Wednesday, February 10 2010

Letters

A blatant case of double standards

Ireland deserves its current plight

Sunday November 11 2007

Sir -- 'I won't take a token cut in my pay: Ahern' -- Sunday Independent November 4, 2007. Some month ago the nurses were asking for a double digit pay increase. The Government's line was, firstly it was not affordable, pay rises had to be matched by increases in productivity and, secondly, such a pay rise would breach the PPF, the partnership agreement.

Now ministers are getting a double digit pay increase, no one is asking whether it is affordable and increases in productivity are seemingly not in the frame.

The real question people would like to ask is why are ministers not subject to these same constraints within the partnership agreements that affects the general population?

Conal Morgan,

Roosky,

Co Leitrim

Sir -- The Irish people, who stupidly voted for that sneering egomaniac of a Taoiseach, and his inept mob, deserve no better.

Without doubt, we are the most ignorant, sheep-like race of people on this planet.

To see unfortunate people dying for want of a hospital bed or proper medical treatment, hospitals being closed, nurses being let off, misdiagnosis of cancer scans etc., is a crime against humanity.

To think that this "gurrier Taoiseach" is now earning more than George Bush, the British Prime Minister, or the French President, for making a complete mess of running this little island, is unbelievable.

Why are the clergy not speaking out from every pulpit in the land, about this outrage? Then it wouldn't be the first time that the clergy turned a blind eye, when working people are being exploited by greedy opportunists.

And where do you leave David Beggs, and his mob, who are supposed to be looking after workers rights?

The workers of Ireland should withdraw their union subscriptions and kick the lot of them out of their soft well paid jobs.

The "crubeen" dictatorship is alive and well, under Ahern and the cabbage party.

Gerry Lloyd,

Co Kildare

Sir -- If these were cases of male breast cancer, the machines and systems would have been sorted out years ago!

Keith Nolan,

Carrick-on-Shannon,

Co Leitrim

Sir -- How many electricians does it take to change a light bulb? None really! I have an elderly aunt who can take the sixty watt out of the box and hey presto, change it in sixty seconds.

Our TEEU friends are surely extracting the urine. Asserting that an electrician must change a lightbulb is like claiming a surgeon should sharpen the scalpel or that a teacher should make a child's lunch! It's nuts.

Gerard Corrigan,

Castletroy,

Limerick

Sir -- We are on the brink of giving legal recognition to "same sex" relationships in Ireland. How nice. Always to the forefront to show how progressive we are.

But we can also conveniently abandon a vital section of society when there are relationship breakdowns, yet this is not a priority in the minds of those we elect to "cherish all equally."

There is a cruel existing reality outside of the new legislation to be introduced, within a year possibly.

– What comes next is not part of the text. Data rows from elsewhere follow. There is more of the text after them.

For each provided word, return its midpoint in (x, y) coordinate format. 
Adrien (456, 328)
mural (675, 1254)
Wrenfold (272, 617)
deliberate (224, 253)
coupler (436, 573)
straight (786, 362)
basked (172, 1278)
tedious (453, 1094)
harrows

A father may be banned from seeing his child under any pretext put before the family law courts, and a zealous young social worker may decide if he does get to visit with his child, it is often with the heartbreak that this meeting will be supervised.

Grandparents do not even rate this "concession" and are nowhere in Irish family law considered as blood relatives to their grandchildren.

They are invisible in the lives of their grandchildren unless they are allowed to be involved by their own children. They have no status in law.

The courts disregard concerned grannys and grandads who desire contact with their grandchildren but can be prevented, again under any pretext or vindictiveness. Our sense of priority is completely up in the air.

Why can we not address through legislation the pain suffered by thousands of Irish men and women who are treated as second class citizens deprived of being involved in the lives of their children and grandchildren?

Name and adress with editor

Sir -- I was astounded to read the letter from Deirdre Hayes of Limerick last Sunday concerning the hitherto unheard-of shadowy group, the DHDG (the Dead Hand of Dublin group), who apparently espouse an anti-Shannon agenda and pervade our government, semi state bodies and some newspapers.

Just to let Deirdre know that many of us here in Dublin have another name for these same people -- the Culchie Mafia.